Cusco

Au cours de leur hégémonie, les Incas étaient passés maîtres dans l’art subtil de la taille de blocs polygonaux disposés à joints vifs sans le moindre interstice. Cette technique, caractéristique de leur période, assurait une parfaite cohésion de l’appareillage et un maintien à toute épreuve des édifices. Une organisation de la cité en différents quartiers avait été planifiée, avec la création de plusieurs fontaines et un système complexe de canaux adjacents permettant d’assainir la ville.

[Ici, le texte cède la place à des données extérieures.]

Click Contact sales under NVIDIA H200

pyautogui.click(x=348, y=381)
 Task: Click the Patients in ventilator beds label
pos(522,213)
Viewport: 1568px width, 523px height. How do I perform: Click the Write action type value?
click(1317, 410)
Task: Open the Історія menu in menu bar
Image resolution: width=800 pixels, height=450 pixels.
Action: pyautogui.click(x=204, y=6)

Ces mêmes canaux reliaient également les édifices religieux dans lesquels l’eau jouait un rôle primordial lors des cérémonies. Au centre de cet ensemble urbain, le sanctuaire de Coricancha incarnait la force politique et religieuse des Incas. Un vaste réseau de salles était dédié aux principales divinités et huaca présentes dans le Tahuantinsuyu et organisant le monde andin. Chaque pièce était parée de métaux précieux, ce qui valut à l’édifice l’appellation d' »enceinte d’or ». De ce sanctuaire majeur de la ville de Cusco rayonnait un système de lignes imaginaires approvisionnant les différentes régions en énergie vitale, le pouvoir inca assurant de la sorte la fertilité dans l’ensemble des territoires intégrés à son empire.

Huaca

S’il existe une notion essentielle pour comprendre le monde andin -préhistorique et contemporain- , c’est bien celle de huaca. Une huaca est tout élément matériel ou immatériel, incarnant la notion de sacré. Ainsi, ce titre peut être donné aux divinités régissant le Monde, tels le Soleil, l’Éclair ou la Terre.

Il peut également s’agir d’éléments naturels importants dans les croyances andines, comme une grotte ou un lac, ou d’éléments constitués par les hommes, les temples ou les sanctuaires servant de demeures terrestres aux entités divines. Le terme de huaca peut même s’appliquer à des êtres humains sacralisés. Par exemple, un Inca, en tant que dirigeant choisi par les dieux et considéré comme un descendant direct du Soleil, peut incarner par sa personne cette notion de huaca.